Please work out these problems before your next discussion section. The GSIs will go over these problems during the discussion section.
Consider the following pseudo-code for a program that executes two threads, each of which executes the thread code give below:
/* Global variables */
int n = 20;
int tally = 0;
/*
* Thread start function
*/
total () {
int count; /* local variable */
for(count = 0; count < n; count++) {
tally = tally + 1;
}
}
/*
* Main function
*/
main() {
tally = 0; /* initializing a global variable */
/*
* First, we create a thread, thread1; it starts executing from the
* function "total", defined above.
*/
Thread thread1 = new Thread(total);
/*
* The call to new Thread returns immediately and we create another thread.
* thread1 starts executing from the function "total", defined above.
*/
Thread thread2 = new Thread(total);
}
Assume that the following operators are atomic: comparision operators, assignment, and addition.

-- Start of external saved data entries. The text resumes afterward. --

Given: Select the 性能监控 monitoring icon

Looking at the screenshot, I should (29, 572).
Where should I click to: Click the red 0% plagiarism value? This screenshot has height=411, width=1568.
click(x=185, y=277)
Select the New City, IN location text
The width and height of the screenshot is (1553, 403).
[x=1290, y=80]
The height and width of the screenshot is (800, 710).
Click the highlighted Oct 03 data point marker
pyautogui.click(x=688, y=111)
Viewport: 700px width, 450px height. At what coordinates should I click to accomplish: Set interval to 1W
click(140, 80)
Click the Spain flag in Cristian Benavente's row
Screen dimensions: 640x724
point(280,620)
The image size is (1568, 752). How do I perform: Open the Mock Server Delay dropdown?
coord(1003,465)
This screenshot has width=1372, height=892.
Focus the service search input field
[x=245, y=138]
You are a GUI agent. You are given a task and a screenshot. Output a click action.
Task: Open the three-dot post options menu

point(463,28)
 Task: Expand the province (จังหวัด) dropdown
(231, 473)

Determine the proper lower bound and the upper bound on the final value of the shared variable tally. Also, briefly explain who you arrived at your conclusion.
/* Global variables */ active[0] = false; active[1] = false; turn = 0;
while (1) {
active[0]=true;
while(turn!=0){
while (active[1]) {
}
turn=0;
}
<critical section>
active[0]=false;
<do other stuff>
}
while (1) {
active[1]=true;
while (turn!=1){
while (active[0]) {
}
turn=1;
}
<critical section>
active[1]=false;
<do other stuff>
}
Is this a correct solution? If yes, prove it; else give a counter-example (by showing a possible interleaving of threads that allow the two threads to simultaneously access their critical sections).